In the latest reminder that COVID vaccines might not be as protective as the highly publicized Phase 3 trial data suggests, a local ABC News affiliate station in San Diego just reported that a nurse who received the Pfizer-BioNTech COVID-19 vaccine came down with the virus 8 days later.
This isn't unprecedented. Data from the Phase 3 trials indicated that it could take up to two weeks to develop protections from the virus after receiving the shot.
Still, with so much about the process unknown, the incident deserves more scrutiny. And according to the report, local health experts are weighing in.
In a Facebook message posted on December 18, Matthew W., an ER nurse at two different local hospitals, talked about receiving the Pfizer vaccine that day.

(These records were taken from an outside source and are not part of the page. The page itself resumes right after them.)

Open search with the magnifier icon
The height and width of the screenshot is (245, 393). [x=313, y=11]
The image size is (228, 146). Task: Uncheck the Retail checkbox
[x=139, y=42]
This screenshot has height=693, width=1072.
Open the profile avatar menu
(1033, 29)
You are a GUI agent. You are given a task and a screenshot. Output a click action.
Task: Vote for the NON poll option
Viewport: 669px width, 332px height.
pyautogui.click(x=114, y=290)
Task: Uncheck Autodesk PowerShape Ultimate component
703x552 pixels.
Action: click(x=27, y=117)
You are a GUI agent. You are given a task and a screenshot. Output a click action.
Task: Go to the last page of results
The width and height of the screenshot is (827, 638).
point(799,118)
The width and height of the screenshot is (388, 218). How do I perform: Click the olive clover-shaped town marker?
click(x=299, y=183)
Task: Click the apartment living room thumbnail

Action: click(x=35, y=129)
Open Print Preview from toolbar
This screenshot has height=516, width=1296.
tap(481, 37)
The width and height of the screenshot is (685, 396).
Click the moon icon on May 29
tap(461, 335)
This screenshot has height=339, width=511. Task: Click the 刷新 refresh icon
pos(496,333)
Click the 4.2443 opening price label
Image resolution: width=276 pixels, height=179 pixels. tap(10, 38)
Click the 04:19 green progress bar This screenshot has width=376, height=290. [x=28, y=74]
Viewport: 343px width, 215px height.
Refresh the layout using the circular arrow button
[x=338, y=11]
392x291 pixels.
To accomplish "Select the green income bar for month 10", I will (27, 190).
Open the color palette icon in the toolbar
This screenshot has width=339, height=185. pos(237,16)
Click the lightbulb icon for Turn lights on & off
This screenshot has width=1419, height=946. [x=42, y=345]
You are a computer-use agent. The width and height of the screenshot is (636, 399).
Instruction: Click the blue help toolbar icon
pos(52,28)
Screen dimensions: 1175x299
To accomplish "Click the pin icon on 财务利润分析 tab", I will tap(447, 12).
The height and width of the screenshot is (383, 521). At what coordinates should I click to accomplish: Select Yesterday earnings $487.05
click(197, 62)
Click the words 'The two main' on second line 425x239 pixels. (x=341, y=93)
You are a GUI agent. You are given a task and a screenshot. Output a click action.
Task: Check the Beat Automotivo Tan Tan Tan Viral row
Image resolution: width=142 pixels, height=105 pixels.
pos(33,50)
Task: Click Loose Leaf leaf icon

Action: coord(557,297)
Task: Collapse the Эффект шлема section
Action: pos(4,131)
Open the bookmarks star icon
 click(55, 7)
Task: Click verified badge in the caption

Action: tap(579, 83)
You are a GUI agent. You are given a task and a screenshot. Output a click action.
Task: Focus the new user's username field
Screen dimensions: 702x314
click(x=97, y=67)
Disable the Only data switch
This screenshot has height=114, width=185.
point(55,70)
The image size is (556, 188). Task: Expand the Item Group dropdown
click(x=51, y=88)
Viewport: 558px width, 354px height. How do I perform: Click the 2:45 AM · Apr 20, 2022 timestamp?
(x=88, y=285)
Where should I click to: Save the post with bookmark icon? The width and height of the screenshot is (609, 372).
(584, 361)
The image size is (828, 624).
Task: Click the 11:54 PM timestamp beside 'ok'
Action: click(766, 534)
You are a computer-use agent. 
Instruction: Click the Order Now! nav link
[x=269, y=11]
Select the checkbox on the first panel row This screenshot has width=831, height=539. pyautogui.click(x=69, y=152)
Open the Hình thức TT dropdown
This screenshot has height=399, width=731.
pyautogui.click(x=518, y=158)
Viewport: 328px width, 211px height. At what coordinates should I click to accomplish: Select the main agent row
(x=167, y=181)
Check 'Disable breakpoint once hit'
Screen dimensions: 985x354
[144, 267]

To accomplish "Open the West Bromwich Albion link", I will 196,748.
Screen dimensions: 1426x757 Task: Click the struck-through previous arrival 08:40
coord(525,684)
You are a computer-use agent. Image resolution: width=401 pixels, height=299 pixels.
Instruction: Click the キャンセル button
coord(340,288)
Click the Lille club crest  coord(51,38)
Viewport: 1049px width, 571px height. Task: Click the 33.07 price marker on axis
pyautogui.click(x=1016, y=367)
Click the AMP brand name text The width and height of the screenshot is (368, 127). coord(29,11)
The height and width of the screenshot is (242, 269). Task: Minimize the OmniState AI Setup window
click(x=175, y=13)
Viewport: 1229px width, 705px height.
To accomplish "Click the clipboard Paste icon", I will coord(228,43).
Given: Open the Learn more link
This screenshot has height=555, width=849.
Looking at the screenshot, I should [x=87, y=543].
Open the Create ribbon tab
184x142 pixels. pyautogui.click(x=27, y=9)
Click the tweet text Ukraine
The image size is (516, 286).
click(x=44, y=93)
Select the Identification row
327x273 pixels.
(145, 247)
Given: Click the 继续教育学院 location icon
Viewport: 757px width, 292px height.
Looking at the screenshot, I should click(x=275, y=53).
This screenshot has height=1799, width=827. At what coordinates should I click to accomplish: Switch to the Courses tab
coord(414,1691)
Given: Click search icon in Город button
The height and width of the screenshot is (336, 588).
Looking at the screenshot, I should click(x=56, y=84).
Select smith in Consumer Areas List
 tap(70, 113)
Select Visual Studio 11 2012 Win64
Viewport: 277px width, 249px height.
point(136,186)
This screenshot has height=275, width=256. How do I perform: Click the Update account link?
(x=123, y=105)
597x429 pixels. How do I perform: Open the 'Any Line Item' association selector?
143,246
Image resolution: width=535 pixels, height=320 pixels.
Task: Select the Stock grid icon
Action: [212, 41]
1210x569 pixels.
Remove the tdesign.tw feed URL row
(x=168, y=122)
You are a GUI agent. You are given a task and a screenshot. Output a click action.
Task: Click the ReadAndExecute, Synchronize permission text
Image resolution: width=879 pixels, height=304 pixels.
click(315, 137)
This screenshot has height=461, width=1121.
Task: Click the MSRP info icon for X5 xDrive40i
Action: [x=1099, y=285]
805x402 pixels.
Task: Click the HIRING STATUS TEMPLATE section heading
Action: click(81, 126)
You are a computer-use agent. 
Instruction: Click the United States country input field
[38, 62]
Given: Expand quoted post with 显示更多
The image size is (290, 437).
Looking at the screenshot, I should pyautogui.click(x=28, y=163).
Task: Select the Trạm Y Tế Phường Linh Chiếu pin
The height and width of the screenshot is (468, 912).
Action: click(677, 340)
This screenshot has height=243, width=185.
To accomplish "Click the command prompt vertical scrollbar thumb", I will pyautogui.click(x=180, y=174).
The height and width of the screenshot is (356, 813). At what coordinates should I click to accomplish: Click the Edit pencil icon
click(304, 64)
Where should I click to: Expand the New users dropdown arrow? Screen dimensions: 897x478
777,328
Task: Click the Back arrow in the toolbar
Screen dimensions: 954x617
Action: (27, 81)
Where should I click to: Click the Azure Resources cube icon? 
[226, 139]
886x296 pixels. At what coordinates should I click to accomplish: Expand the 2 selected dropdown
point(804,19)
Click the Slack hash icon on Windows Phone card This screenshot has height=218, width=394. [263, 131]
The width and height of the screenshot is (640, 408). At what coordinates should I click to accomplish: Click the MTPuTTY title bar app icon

He told ABC 10News his arm was sore for a day but he suffered no other side effects.
Six days later on Christmas Eve -- after working a shift in the COVID-19 unit -- Matthew, 45, became sick. He got the chills and later came down with muscle aches and fatigue.
The day after Christmas, he went to a drive-up hospital testing site and tested positive for COVID-19.
The report makes a point of emphasizing the fact that this development is "not unexpected at all" and that it's likely at least some nurses will be infected with the virus either just before, or just after, receiving their first dose of the vaccine, during the post-jab "incubation period".
"It's not unexpected at all. If you work through the numbers, this is exactly what we’d expect to happen if someone was exposed," said Dr. Christian Ramers, an infectious disease specialist with Family Health Centers of San Diego. He serves on the clinical advisory panel for the county’s vaccine rollout.
He points out, it is possible Matthew was infected before receiving the vaccine, as the incubation period may be as much as two weeks. Dr. Ramers says if Matthew did contract it after the vaccine, it’s still in line with what we know.
"We know from the vaccine clinical trials that it’s going to take about 10 to 14 days for you to start to develop protection from the vaccine," said Dr. Ramers.
The doctor then estimated that the first dose of the Pfizer vaccine could deliver protection that's somewhere around 50%.
Dr. Ramers says he knows of several other local cases where health care workers became infected around the time they received the vaccine. He says all the cases illustrate the fact that results aren’t immediate. Even after you start receiving some protection, it won't be full protection.
"That first dose we think gives you somewhere around 50%, and you need that second dose to get up to 95%," said Dr. Ramers. Dr. Ramers says Matthew’s story also shows that even with vaccines, the pandemic isn’t going to turn around instantly.
"You hear heath practitioners being very optimistic about it being the beginning of the end, but it’s going to be a slow roll, weeks to months as we roll out the vaccine," said Dr. Ramers. He adds this case is a good reminder of why masks, handwashing, and other COVID protocols are important, even after receiving the vaccine. Matthew says he’s feeling better since his symptoms peaked on Christmas Day but still feels fatigued.
Of course, a top WHO scientist recently warned that people shouldn't stop social distancing and wearing masks after receiving the vaccine. After all, as she added, the trial data tells us nothing about the vaccines' impact on viral transmission.